History

United States
- Name: USS Cusabo
- Builder: Charleston Shipbuilding & Dry Dock Co.
- Laid down: 16 September 1944
- Launched: 26 February 1945
- Commissioned: 19 May 1945
- Decommissioned: 3 December 1946
- Stricken: 1 July 1963
- Fate: Transferred to Ecuador, stricken 1999

General characteristics
- Class & type: Achomawi class fleet ocean tug
- Displacement: 1,205 long tons (1,224 t) light; 1,646 long tons (1,672 t) full;
- Length: 205 ft (62 m)
- Beam: 38 ft 6 in (11.73 m)
- Draft: 15 ft 4 in (4.67 m)
- Propulsion: Diesel-electric; 4 × General Motors 12-278A diesel main engines driving 4 × General Electric generators and 3 × General Motors 3-268A auxiliary services engines, single screw;
- Speed: 16 knots (18 mph; 30 km/h)
- Complement: 8 officers, 68 enlisted men
- Armament: 1 × 3"/50 caliber gun; 2 × 40 mm guns; 2 × 20 mm guns;

= USS Cusabo =

Tugboat of the United States Navy

USS Cusabo (ATF-155) was an Achomawi class fleet ocean tug built for the United States Navy during World War II. She was the only U.S. Naval vessel to bear the name.

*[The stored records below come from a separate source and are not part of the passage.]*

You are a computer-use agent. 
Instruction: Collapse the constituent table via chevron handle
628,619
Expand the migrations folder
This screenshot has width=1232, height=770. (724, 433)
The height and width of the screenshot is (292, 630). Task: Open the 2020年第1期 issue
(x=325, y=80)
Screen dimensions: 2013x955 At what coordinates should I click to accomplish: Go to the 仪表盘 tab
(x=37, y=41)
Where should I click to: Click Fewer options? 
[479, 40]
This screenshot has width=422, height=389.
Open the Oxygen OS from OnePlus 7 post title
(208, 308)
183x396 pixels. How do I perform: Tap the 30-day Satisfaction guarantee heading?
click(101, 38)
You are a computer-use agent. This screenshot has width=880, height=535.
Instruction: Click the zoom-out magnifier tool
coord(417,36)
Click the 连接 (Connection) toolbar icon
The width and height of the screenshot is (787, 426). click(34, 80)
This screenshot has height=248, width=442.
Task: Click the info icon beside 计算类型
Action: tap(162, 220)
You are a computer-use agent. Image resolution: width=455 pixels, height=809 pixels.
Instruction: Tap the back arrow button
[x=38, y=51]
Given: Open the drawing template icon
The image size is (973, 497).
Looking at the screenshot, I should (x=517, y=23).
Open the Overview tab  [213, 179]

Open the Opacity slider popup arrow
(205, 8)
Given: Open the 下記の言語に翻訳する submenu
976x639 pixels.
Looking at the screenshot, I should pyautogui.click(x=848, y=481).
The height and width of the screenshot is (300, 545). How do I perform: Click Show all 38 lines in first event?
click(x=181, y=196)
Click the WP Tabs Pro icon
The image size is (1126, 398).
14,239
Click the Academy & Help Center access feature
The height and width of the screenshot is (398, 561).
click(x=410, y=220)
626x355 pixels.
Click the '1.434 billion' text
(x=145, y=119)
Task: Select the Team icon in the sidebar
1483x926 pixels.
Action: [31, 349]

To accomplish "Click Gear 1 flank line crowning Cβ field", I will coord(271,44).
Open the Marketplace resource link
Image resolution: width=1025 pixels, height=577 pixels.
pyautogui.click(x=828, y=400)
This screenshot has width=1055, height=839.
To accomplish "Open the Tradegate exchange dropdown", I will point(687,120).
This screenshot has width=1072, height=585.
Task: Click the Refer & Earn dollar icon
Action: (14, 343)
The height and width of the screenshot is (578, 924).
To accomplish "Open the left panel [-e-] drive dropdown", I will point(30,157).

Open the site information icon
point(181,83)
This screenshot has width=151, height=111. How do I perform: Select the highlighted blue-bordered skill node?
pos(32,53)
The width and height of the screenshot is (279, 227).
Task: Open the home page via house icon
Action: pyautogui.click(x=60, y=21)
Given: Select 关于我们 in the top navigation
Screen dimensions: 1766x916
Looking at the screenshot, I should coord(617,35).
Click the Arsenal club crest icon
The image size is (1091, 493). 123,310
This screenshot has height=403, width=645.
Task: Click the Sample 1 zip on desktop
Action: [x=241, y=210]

Cusabo was laid down 16 September 1945 by the Charleston Shipbuilding and Dry Dock Company of Charleston, South Carolina; launched on 26 February 1945; sponsored by Mrs. T.C. Reed; and commissioned at Charleston Navy Yard on 19 May 1945.

==Service history==
Departing Charleston 30 May 1945, Cusabo sailed to Norfolk, Virginia for training in Chesapeake Bay until 25 June when she departed for Newport, Rhode Island. Picking up tows there and at Portsmouth, New Hampshire, she departed Newport on 4 July for San Diego, California arriving 27 August. She was underway again on 5 September, sailing to Pearl Harbor, Eniwetok, Guam, and San Pedro Bay, Leyte on towing duty, returning to Guam with IX-149 in tow. Cusabo remained in the Far East on towing and salvage duty at Guam, Saipan, Iwo Jima, and Eniwetok until 10 March 1946 when she proceeded to Bremerton, Washington for pre-inactivation availability and overhaul, arriving 11 May. She was placed out of commission, in reserve, in the Columbia River on 3 December 1946.

In 1962, Cusabo was removed from the Columbia River Reserve Fleet and loaned to the government of Ecuador, where she was returned to service as BAE Los Rios (RA-01). Later renamed BAE Cayambe, the ship was permanently transferred (cash sale) to Ecuador under the Security Assistance Program on 1 August 1978. The vessel continued to serve in the Ecuadorian Navy until decommissioned in 1999. The final disposition of the ship is not known.